**The exercise:**
Rewrite the material below with "Instruction" changed to "Command" everywhere and everything else left as it is.

# # # #

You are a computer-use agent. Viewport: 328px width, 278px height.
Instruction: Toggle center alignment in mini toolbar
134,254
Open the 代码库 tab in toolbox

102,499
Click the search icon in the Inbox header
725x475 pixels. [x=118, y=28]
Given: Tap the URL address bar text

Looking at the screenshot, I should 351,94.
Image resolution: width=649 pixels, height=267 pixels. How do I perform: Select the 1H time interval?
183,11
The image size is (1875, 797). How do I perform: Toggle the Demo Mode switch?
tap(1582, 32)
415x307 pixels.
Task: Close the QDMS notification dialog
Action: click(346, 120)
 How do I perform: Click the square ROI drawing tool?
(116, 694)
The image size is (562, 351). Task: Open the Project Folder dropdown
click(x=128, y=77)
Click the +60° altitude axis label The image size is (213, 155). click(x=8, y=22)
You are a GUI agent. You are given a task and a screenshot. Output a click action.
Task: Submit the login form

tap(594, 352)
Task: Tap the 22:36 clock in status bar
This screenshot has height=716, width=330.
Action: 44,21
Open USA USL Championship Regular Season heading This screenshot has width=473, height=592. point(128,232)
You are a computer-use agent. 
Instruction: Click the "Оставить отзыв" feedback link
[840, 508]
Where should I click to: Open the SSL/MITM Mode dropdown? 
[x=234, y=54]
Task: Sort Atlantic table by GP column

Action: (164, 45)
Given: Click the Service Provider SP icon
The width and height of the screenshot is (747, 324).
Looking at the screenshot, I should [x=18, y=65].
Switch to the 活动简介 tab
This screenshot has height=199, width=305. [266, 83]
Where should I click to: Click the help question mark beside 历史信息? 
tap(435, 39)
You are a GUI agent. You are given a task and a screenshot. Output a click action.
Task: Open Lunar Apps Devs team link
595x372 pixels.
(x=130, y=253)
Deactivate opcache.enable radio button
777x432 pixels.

# # # #

**Final answer:**
You are a computer-use agent. Viewport: 328px width, 278px height.
Command: Toggle center alignment in mini toolbar
134,254
Open the 代码库 tab in toolbox

102,499
Click the search icon in the Inbox header
725x475 pixels. [x=118, y=28]
Given: Tap the URL address bar text

Looking at the screenshot, I should 351,94.
Image resolution: width=649 pixels, height=267 pixels. How do I perform: Select the 1H time interval?
183,11
The image size is (1875, 797). How do I perform: Toggle the Demo Mode switch?
tap(1582, 32)
415x307 pixels.
Task: Close the QDMS notification dialog
Action: click(346, 120)
 How do I perform: Click the square ROI drawing tool?
(116, 694)
The image size is (562, 351). Task: Open the Project Folder dropdown
click(x=128, y=77)
Click the +60° altitude axis label The image size is (213, 155). click(x=8, y=22)
You are a GUI agent. You are given a task and a screenshot. Output a click action.
Task: Submit the login form

tap(594, 352)
Task: Tap the 22:36 clock in status bar
This screenshot has height=716, width=330.
Action: 44,21
Open USA USL Championship Regular Season heading This screenshot has width=473, height=592. point(128,232)
You are a computer-use agent. 
Command: Click the "Оставить отзыв" feedback link
[840, 508]
Where should I click to: Open the SSL/MITM Mode dropdown? 
[x=234, y=54]
Task: Sort Atlantic table by GP column

Action: (164, 45)
Given: Click the Service Provider SP icon
The width and height of the screenshot is (747, 324).
Looking at the screenshot, I should [x=18, y=65].
Switch to the 活动简介 tab
This screenshot has height=199, width=305. [266, 83]
Where should I click to: Click the help question mark beside 历史信息? 
tap(435, 39)
You are a GUI agent. You are given a task and a screenshot. Output a click action.
Task: Open Lunar Apps Devs team link
595x372 pixels.
(x=130, y=253)
Deactivate opcache.enable radio button
777x432 pixels.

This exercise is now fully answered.